Friday, October 31, 2008

Revolution in World Missions by K. P. Yohannan

It has taken me a very long time to finish this book, but I determined I would complete it before reading any more fiction or book club selections. It was recommended to me by some people at church earlier this year, but I did not necessarily find it to be as compelling as others had.

K. P. Yohannan has an inspiring testimony of salvation and evangelistic work in his native land of India, which he shares in the opening chapters of Revolution In World Missions. When he came to America for education, he was led by the Lord to start Gospel for Asia, a mission organization that supports and partners with native missionaries in India and other Asian nations. As of 2002, they were managing the support for 14,000 native missionaries, many of whom are able to start a great number of churches in villages that were previously unreached or resistant to the gospel.

The author does make some good points. First, the author's case for the effectiveness of native missionaries in Asia and Third World countries is very valid. This is a widely recognized trend in missions today, and I know of many mission agencies and missionaries who are quite happy to work themselves out of a job, so to speak, to turn over their ministries to nationals. Second, the author makes an excellent point related to giving to mission work: "You have to learn to let your money go [when you give to a missionary], because it is not your money but God's" (190). This is a hard lesson for many Christians to learn. While some measure of accountability is certainly necessary and good, the individual believer and churches who support missionaries need to remember that God gives the increase and faithful stewardship involves faith in God to use our gifts for the furtherance of His kingdom through the means of frail human instruments, the missionaries who have answered His call.

Although I agree wholeheartedly with the native missionary movement, I feel that Yohannan has perhaps overstepped the bounds of reason in making his point. At times, the book gives the impression of being an infomercial for Gospel for Asia. While there is certainly nothing wrong with promoting a ministry in which one believes, it should not be done at the expense of other ministries or by making generalizations or creating double standards to elevate one's ideals. Unfortunately, there is a polemical tone to this book that is not consistent with the Gospel the author ultimately wants to see expanded.

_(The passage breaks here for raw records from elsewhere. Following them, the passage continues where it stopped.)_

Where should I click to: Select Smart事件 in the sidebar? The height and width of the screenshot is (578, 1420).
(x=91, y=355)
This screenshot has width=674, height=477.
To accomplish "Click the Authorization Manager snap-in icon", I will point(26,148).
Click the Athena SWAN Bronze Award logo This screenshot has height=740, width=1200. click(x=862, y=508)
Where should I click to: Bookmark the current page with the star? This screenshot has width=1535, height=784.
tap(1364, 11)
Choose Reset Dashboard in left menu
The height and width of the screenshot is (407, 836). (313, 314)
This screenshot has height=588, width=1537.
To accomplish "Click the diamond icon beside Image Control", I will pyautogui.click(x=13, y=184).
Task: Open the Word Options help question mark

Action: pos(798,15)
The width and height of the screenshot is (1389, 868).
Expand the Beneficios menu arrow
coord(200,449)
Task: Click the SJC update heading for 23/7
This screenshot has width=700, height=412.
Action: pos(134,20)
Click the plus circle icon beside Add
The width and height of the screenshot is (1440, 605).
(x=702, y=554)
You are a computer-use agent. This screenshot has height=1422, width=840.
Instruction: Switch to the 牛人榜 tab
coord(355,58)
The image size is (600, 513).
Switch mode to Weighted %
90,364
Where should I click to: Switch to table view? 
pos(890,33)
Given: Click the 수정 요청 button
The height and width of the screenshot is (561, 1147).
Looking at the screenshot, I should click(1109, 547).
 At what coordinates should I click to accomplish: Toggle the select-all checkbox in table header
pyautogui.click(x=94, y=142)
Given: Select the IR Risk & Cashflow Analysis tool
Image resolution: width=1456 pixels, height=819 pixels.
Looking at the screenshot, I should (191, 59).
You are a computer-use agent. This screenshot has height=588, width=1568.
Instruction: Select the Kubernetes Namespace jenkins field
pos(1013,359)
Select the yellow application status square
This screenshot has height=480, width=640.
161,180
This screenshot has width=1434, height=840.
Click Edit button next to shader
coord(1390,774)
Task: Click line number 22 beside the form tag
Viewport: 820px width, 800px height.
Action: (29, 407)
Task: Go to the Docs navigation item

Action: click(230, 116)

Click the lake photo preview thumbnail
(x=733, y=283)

Throughout the book, Yohannan criticizes other mission agencies and missionaries who engage in social outreaches as a means of spreading the Gospel. He implies that most, if not all Western missionaries come overseas with latent ideas of colonialism and substitute social work for evangelism and church planting. In one chapter, he cites an unnamed "Christian leader [who] said that if the Church had spent as much time on preaching the Gospel as it did on hospitals, orphanages, schools and rest homes - needful though they were - the Bamboo Curtain would not exist today" (115). Yet in the very next chapter, he explains how successful Gospel for Asia has been with "Bridge of Hope, our children's outreach program, [which] is designed to rescue thousands of children in Asia from a life of poverty and hopelessness by giving them an education and introducing them to the love of God. Through this effort, churches are planted and entire communities are set on a course toward spiritual transformation as well as social development" (121). It simply seems arrogant to advance one's own social outreaches as superior to that of other mission agencies, especially since the fruit of some labors may not be immediately apparent and it must be remembered that God, not particular methods or ministries, is who gives the increase.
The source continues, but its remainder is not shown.